I want to be able to stop the trainer at any point based on arbitrary logic.
provide a hook to stop training at any point -- not just epoch end, and not just when a metric stop improving
The current EarlyStoppingCallback method only lets you stop at end of epoch, and that only when a metric stops improving by some amount. Other than that the only way I can see to stop training is to throw an exception and then call training teardown.
See https://pytorch-lightning.slack.com/archives/CQXV8BRH9/p1586281898171700
I want a function in the trainer like "end training" that I can call from anywhere in lightning which will cause training to stop, say, at the end of the current batch.
Throw an exception? Force the batch to return -1?
Hi! thanks for your contribution!, great first issue!
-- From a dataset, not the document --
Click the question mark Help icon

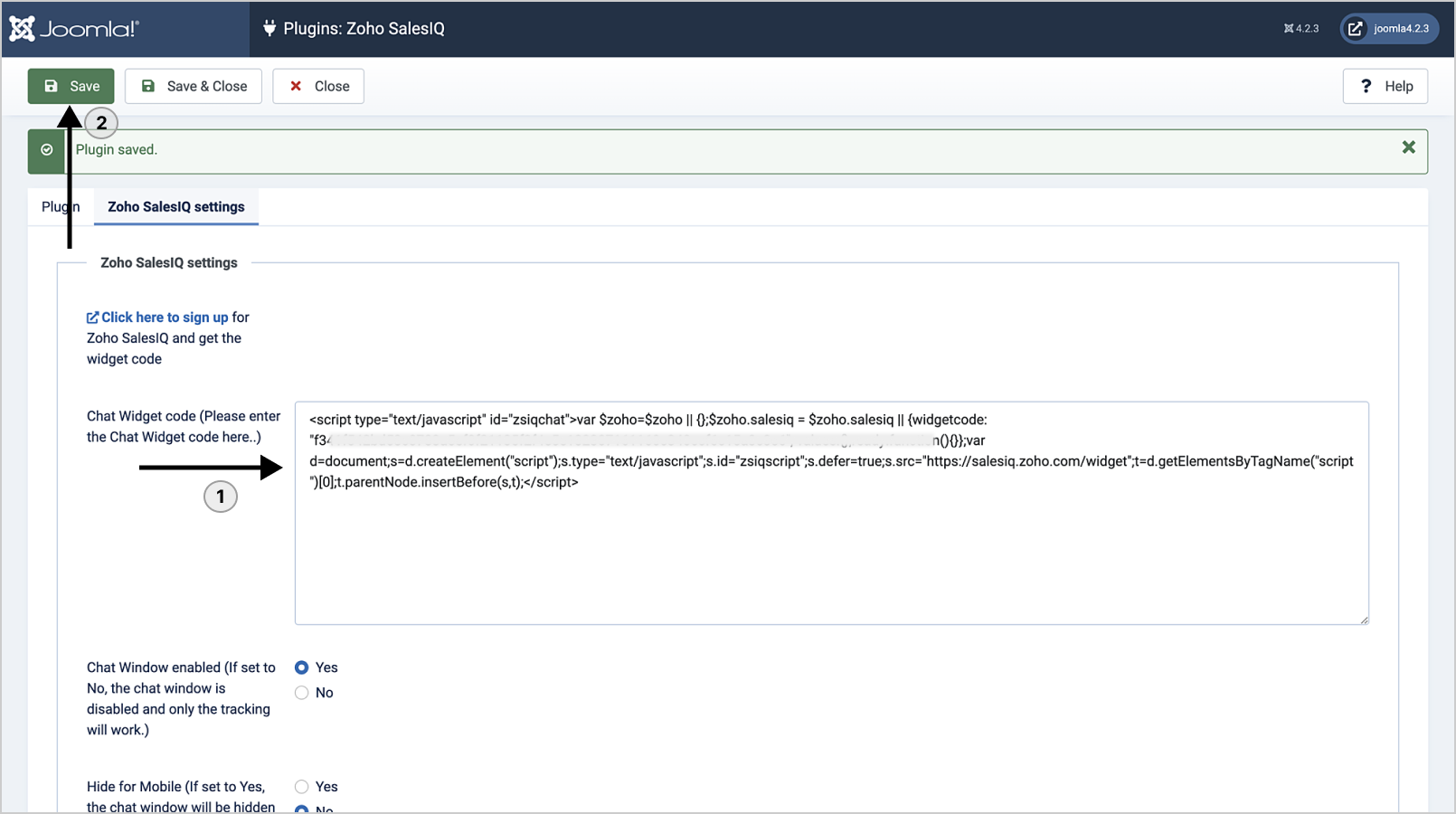coord(1366,86)
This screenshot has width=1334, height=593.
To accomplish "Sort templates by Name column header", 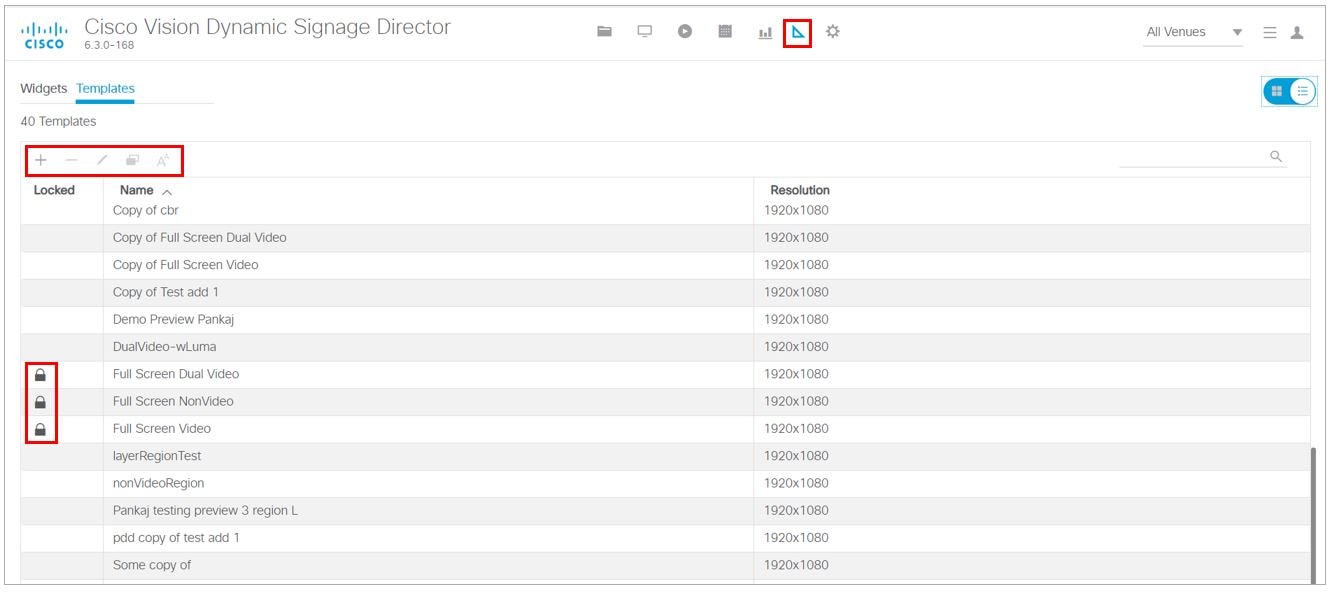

use a callback for that. and end training on_batch_end
https://pytorch-lightning.readthedocs.io/en/0.7.1/callbacks.html
thanks for the quick reply!
however... what should I do inside my callback? As far as I can tell there is no way to get training to actually stop. The way EarlyStoppingCallback does it is actually hard-coded into the training loop, in a way we couldn't do on on_batch_end
simplest way to fix it i think would be to add a binary flag to the trainer that's like "stop_requested" or something like that, and u check it after every batch, and if it's on, you return from train_epoch, and you check it again after each epoch
kind of duct tape but i'm happy to submit a PR
@PyTorchLightning/core-contributors
oh, the other way would be to just throw a custom exception. that's what's done for ctrl-c currently and what i'll be using for my own use case for now
The docs for training_step state that you can return a -1 to stop the current loop. Could this be useful in your case?
Ah ha! I think you've lead me to the solution here, although now I think the docs are wrong.
Relevant code
# ---------------
# RUN TRAIN STEP
# ---------------
output = self.run_training_batch(batch, batch_idx)
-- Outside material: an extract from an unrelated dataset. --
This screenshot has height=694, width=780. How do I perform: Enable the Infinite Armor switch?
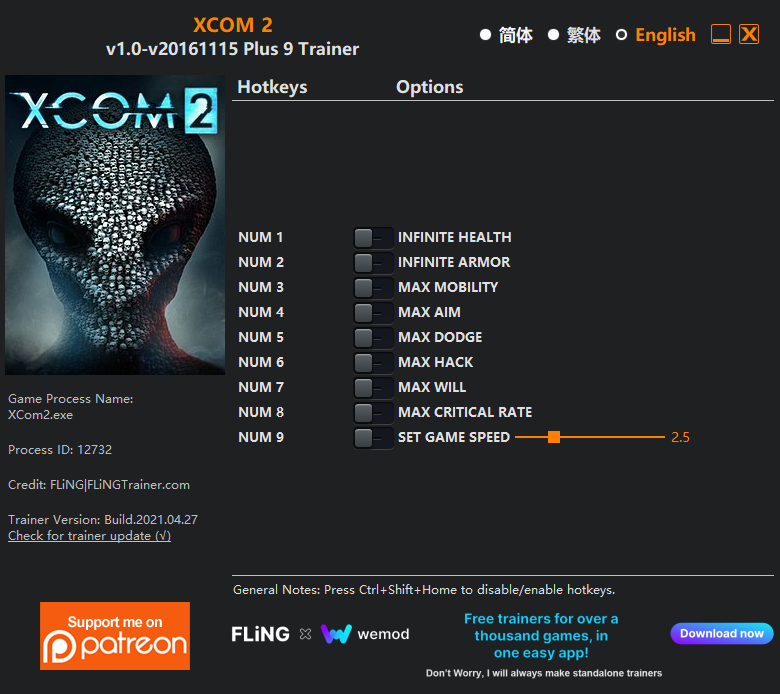click(x=373, y=263)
batch_result, grad_norm_dic, batch_step_metrics = output
# when returning -1 from train_step, we end epoch early
early_stop_epoch = batch_result == -1
So we need a -1 in the first output of run_training_batch. I don't think returning -1 from training_step does that. However, when I was looking into this before I failed to notice that you CAN force it to return -1 by returning -1 from on_batch_start
so I think that's the solution -- to keep returning -1 from on_batch_start (may have to be a bunch of times depending on how many epochs you have)
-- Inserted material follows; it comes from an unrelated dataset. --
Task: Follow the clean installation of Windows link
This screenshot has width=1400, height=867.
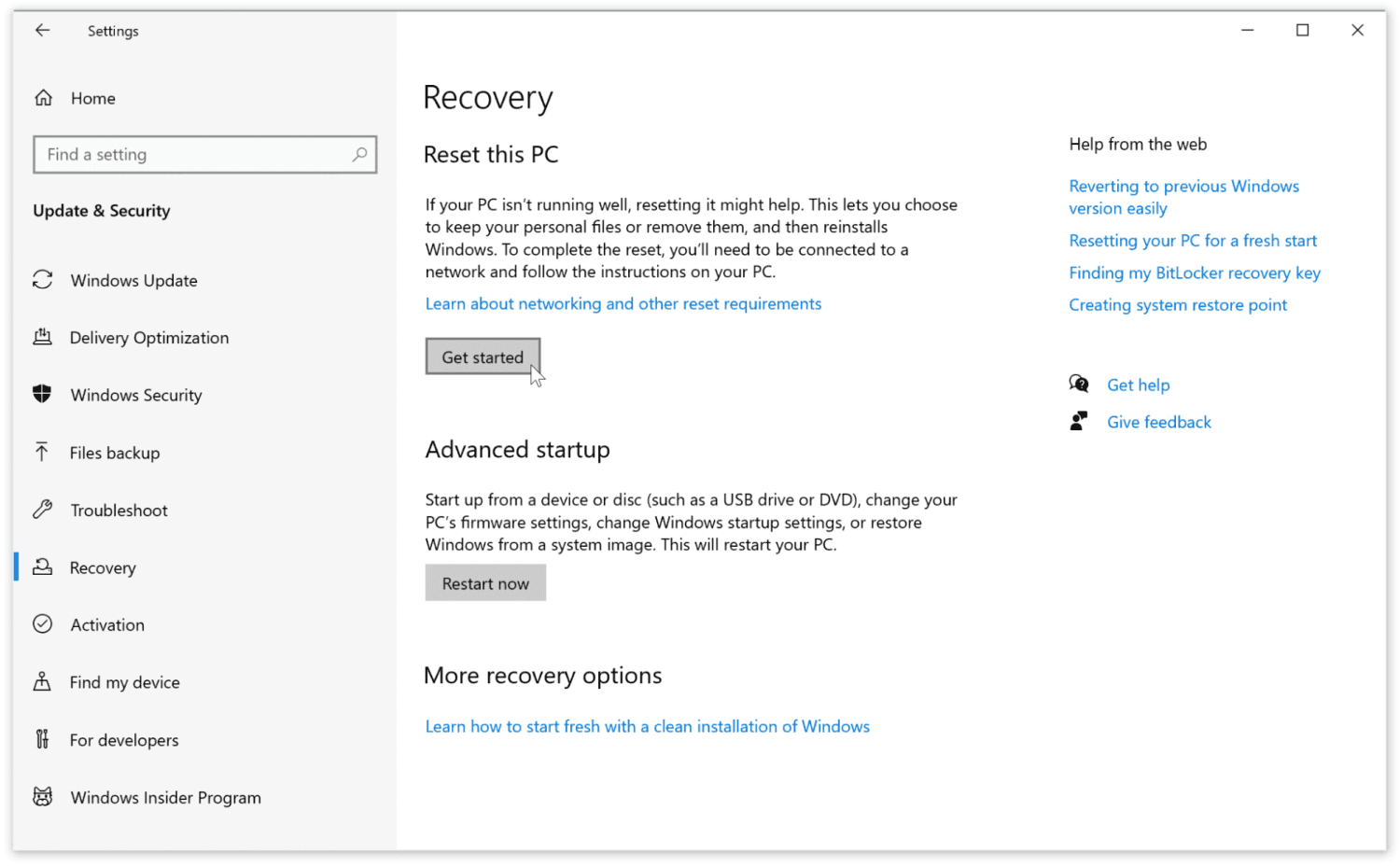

so I think that's the solution -- to keep returning -1 from on_batch_start (may have to be a bunch of times depending on how many epochs you have)
can confirm this works. might be nice to put that in the docs for early stopping as a third alternative, if no other changes will be made?
As mentioned on slack, @david-alexander-white very welcome to send a PR with doc update :rabbit:
Although I agree, that it would increase flexibility if there was such a flag that would be checked frequently
@justusschock what’s the benefit of that versus raising some sort of exception to stop training? right now if you raise KeyboardInterrupt it should gracefully exit training. we can always have a custom exception too
@jeremyjordan I simply don't like to use exceptions for something, that is somewhat expected (like a graceful shutdown or some kind of early stopping). IMO exceptions are just to handle errors correctly...
This issue has been automatically marked as stale because it has not had recent activity. It will be closed if no further activity occurs. Thank you for your contributions.
I added a Trainer attribute should_stop in #1504 which you can set to True to stop training after the current batch, once that PR is merged you should be able to use that from anywhere (callbacks, model hooks, etc).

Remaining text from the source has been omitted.